魔法の原理は、魔力で魔法式や魔法陣を描き、そこにさらに魔力を加えることで加えた魔力が魔法式や魔法陣の内容通りに変化する、というものなのだが、この仕組みに気付くのにも時間がかかってしまった。魔法式や魔法陣も魔力で作られているため、前世では見ることも感じることもできず、今世でもあまり魔法の発動を見る機会が無かったため、理解するのにかなり苦労した。
だがまぁ、大小様々な苦労はあったが、今では言葉をしっかり覚えて、水を生成する魔法も使えるようになっている。神様のアドバイス通り、赤ちゃんの頃から魔力を放出して遊んでいたからか、俺は他のみんなより魔力が多くなっていたらしい。そのため、本来は6〜8歳の子供が担当する飲み水の生成の仕事に俺も5歳になる少し前ぐらいから参加することが許された。魔法式を教えてもらえると言うことで自ら立候補したのだ。
そういえば、魔法を簡単には使えない理由の一つに、大人が教えてくれないというものもあった。魔法とは、魔法式や魔法陣があれば魔力次第で誰でも同じ現象を引き起こせるのだ。つまり、危険な使い方ができる魔法を子供に教えると言うことは、暴発の危険がある爆弾を子供に持たせるのとそう大差ない。その爆弾は内包魔力の量次第でいくらでも強力になるからな。

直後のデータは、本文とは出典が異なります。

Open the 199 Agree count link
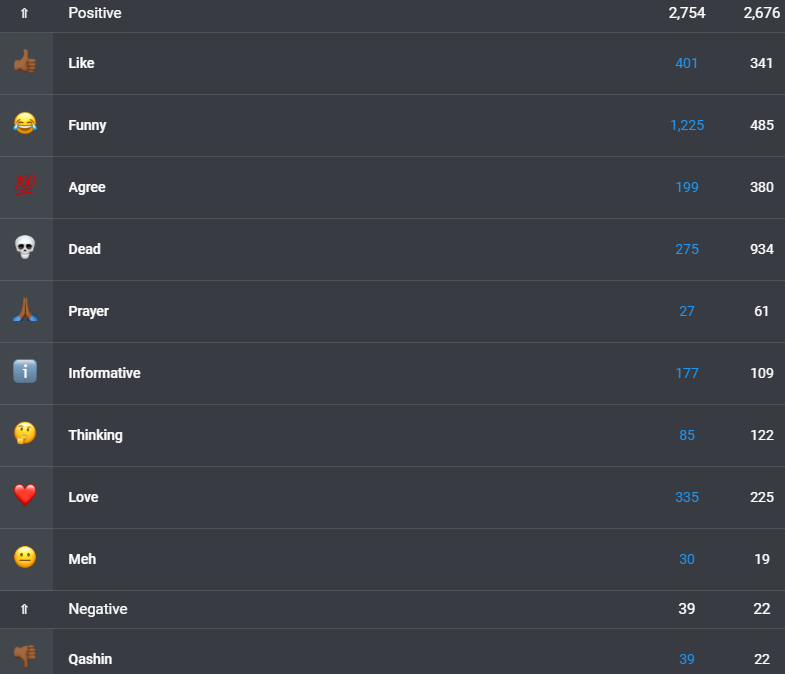This screenshot has width=785, height=674. pyautogui.click(x=687, y=187)
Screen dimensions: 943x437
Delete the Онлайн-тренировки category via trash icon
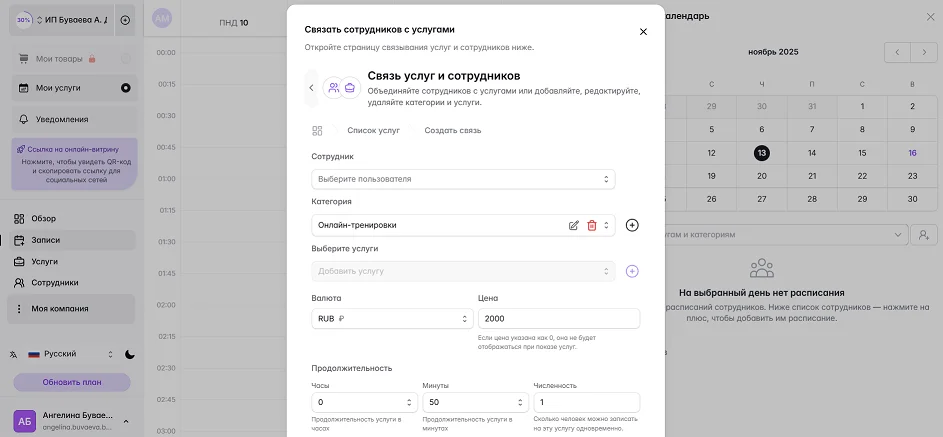point(591,225)
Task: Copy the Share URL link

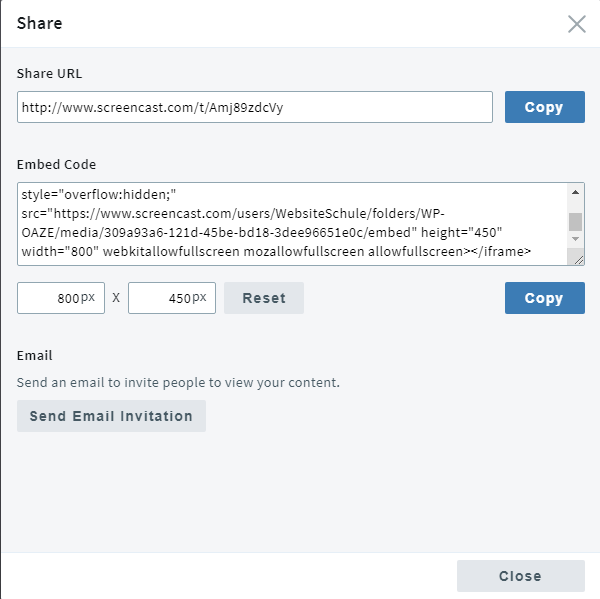Action: pyautogui.click(x=544, y=107)
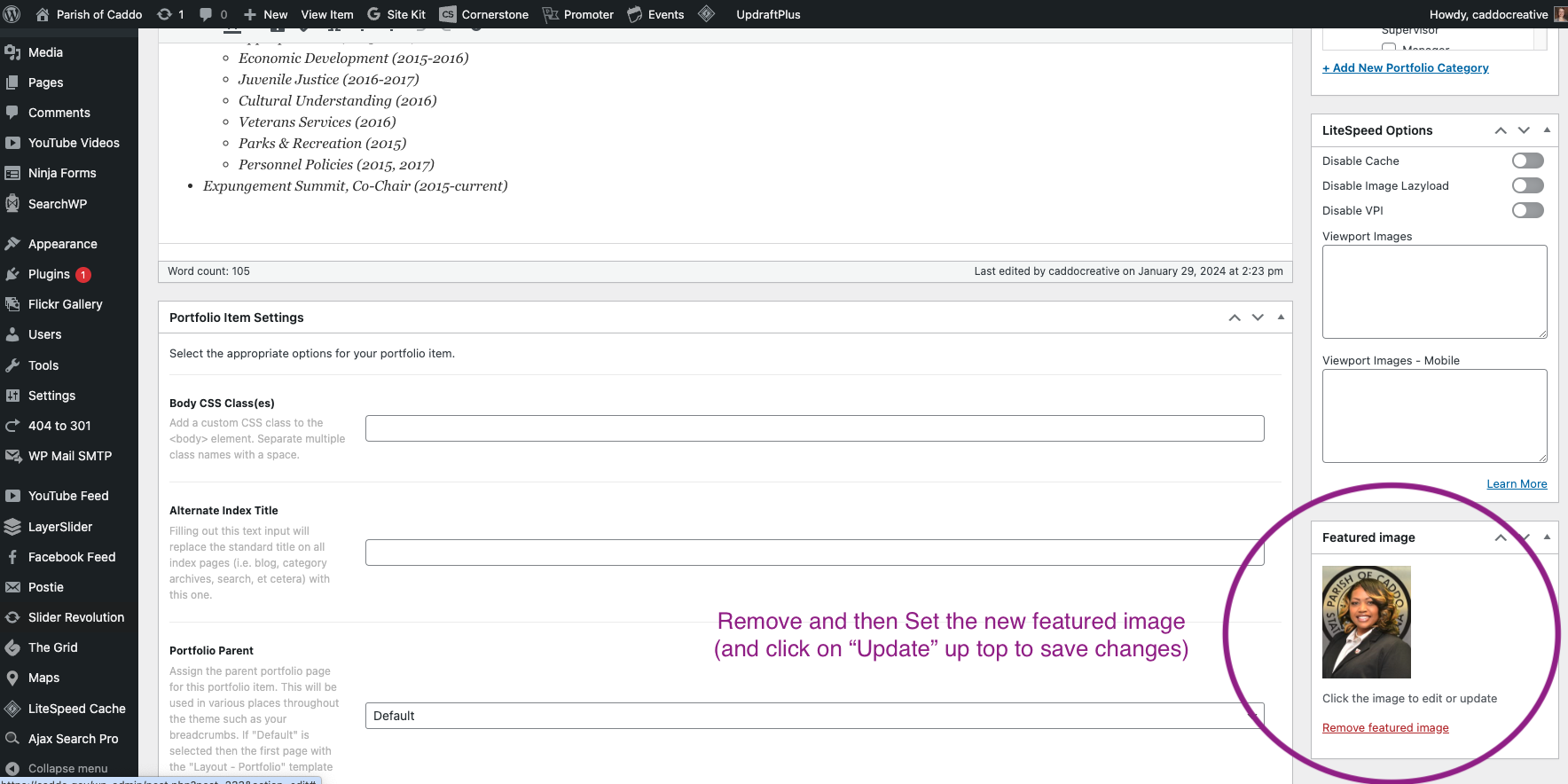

純粋な魔力なら孤児院に設置されている程度の魔道具で危険のないように散らすことができるのだが、一度、魔法として昇華させた魔力を無害なものにするのは難しい。そのため、わざわざ小さい子供には魔法を教えようとはしない。俺が大人でもしないだろう。この孤児院でも6歳から少しずつ教えていくのがルールとなっている。
俺は約5年間で、信頼と、ほんの少し(?)のわがままで、仕事を負担することを条件に、一年近く早めに魔法を教えてもらえることになった。
「よし、給水完了!」
ようやく水の生成が全部終わった。急いでみんなの元に運ばないとな。
俺は朝食を待っているみんなの元へ向かった。